Story and photo by IAN SMITH
Picture yourself as an elder, and you know your time on this earth is decreasing. You know you can no longer take care of yourself. You need assistance. To everyone else, it may be time for a nursing home.
You pack up your stuff. Where did the time go, you keep asking yourself? How did life flash that fast and how has it come to this? You set off in the car that takes you to the home. As you pull up your first impression is that it could work for you. But you still have many questions and not that many answers.

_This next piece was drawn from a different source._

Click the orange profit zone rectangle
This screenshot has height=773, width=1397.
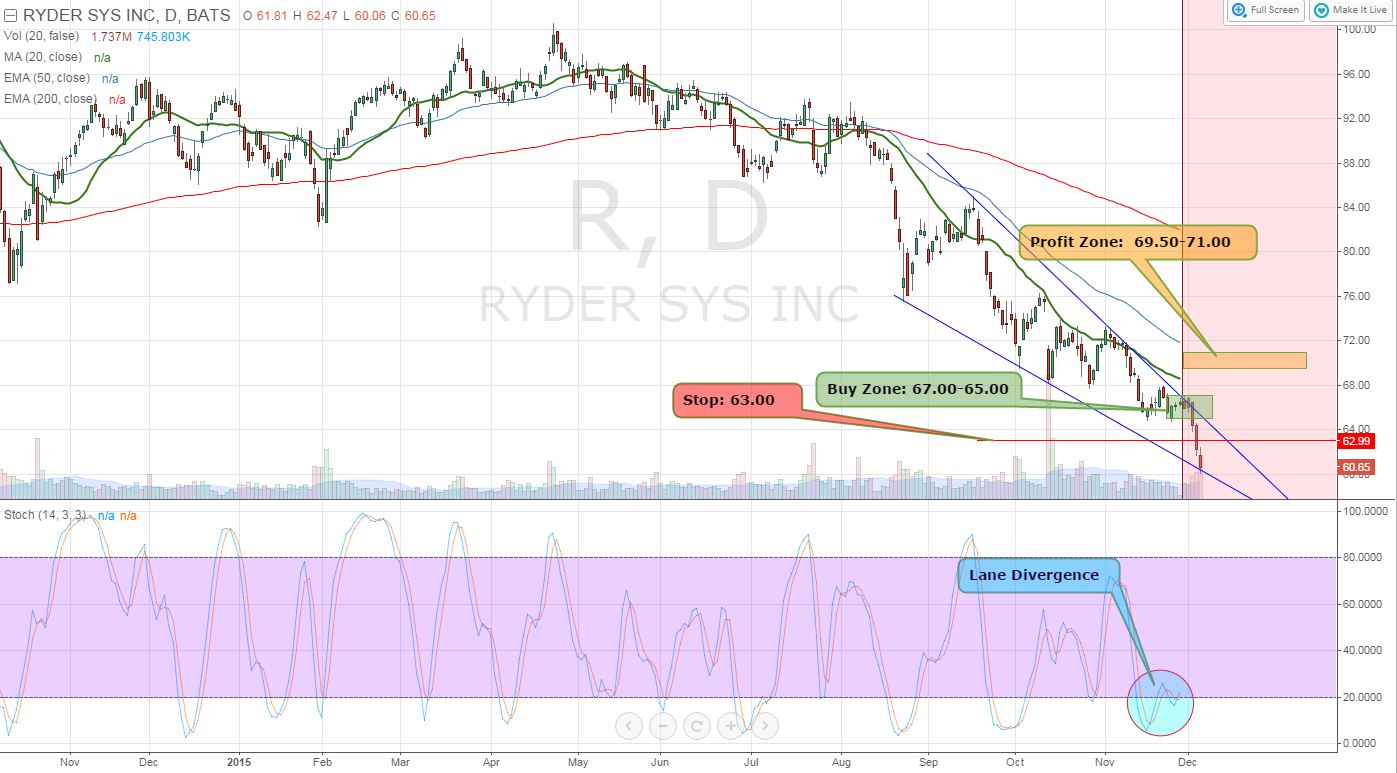click(1244, 360)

“No one wants to go into a nursing home,” said Anne Palmer Peterson, executive director of the Utah Commission on Aging. The Utah Legislature created the commission in 2005 to address issues related to the fast-growing aging population in the state. Peterson said it is a young state, but it also is the “sixth-fastest aging state in the nation.” Among other things, the commission has studied housing options for older adults. The findings were published in New Trends in Housing for Utah’s Aging Population.
“We want people to be thinking proactively about their futures,” she said.
Even so, it can be difficult to leave all of your memories behind you.
The idea of a “nursing home” isn’t too appealing to many people, though.
Brian Culliton, the executive director at Emeritus Salt Lake at 76 South and 500 East, said people have very different opinions of nursing homes.
Every facility is different, whether it’s a nursing home or assisted living center. Some facilities, like Emeritus, offer help for certain issues residents might be dealing with. Dementia, for example, is taken very seriously at the assisted living facility.
“We provide a family orientation with a caretaker,” Culliton said in a phone interview. “We have a well rounded understanding of what that resident’s day looks like. We want to keep it routine. We have other care providers that will come and talk to give a better understanding of the disease.”
Culliton said the staff and volunteers who work at Emeritus Salt Lake are passionate about the work they do and want nothing more than to help the people they are caring for.
“I’m really passionate about attracting the right [residents],” he said. “It’s that feeling of leaving home if anyone has dementia, you’re leaving your familiar space. You’ve been there for 50-plus years and now you’re going to a new space. It goes back to that care.”
Culliton knows that some older adults are afraid to be alone. But, sometimes that fear prevents people from seeking help.
He said Emeritus Salt Lake aims to offer more than just the borderline help. Staff go above and beyond to help the new residents by developing a personal relationship with them as soon as they walk in the door. Residents are given an orientation and shown around the building.
“With assisted living, every department head goes and introduces themselves and gives them the care that they expect,” Culliton said. “We look at it as kind of like a marriage. Know each other right up front. If we look at the process at the point when somebody applies, we go to their house or hospital and get to know the family immediately and when they move in, we talk about what is best and how to care for the seniors.”
Markel Martinez, a resident assistant at Emeritus Salt Lake, knows how important it is to build relationships. He has had residents find friends at the facility and even fall in love.
“I would want the resident to know that I’m there to help them,” Martinez said. “To be their friend that they can trust and talk to.”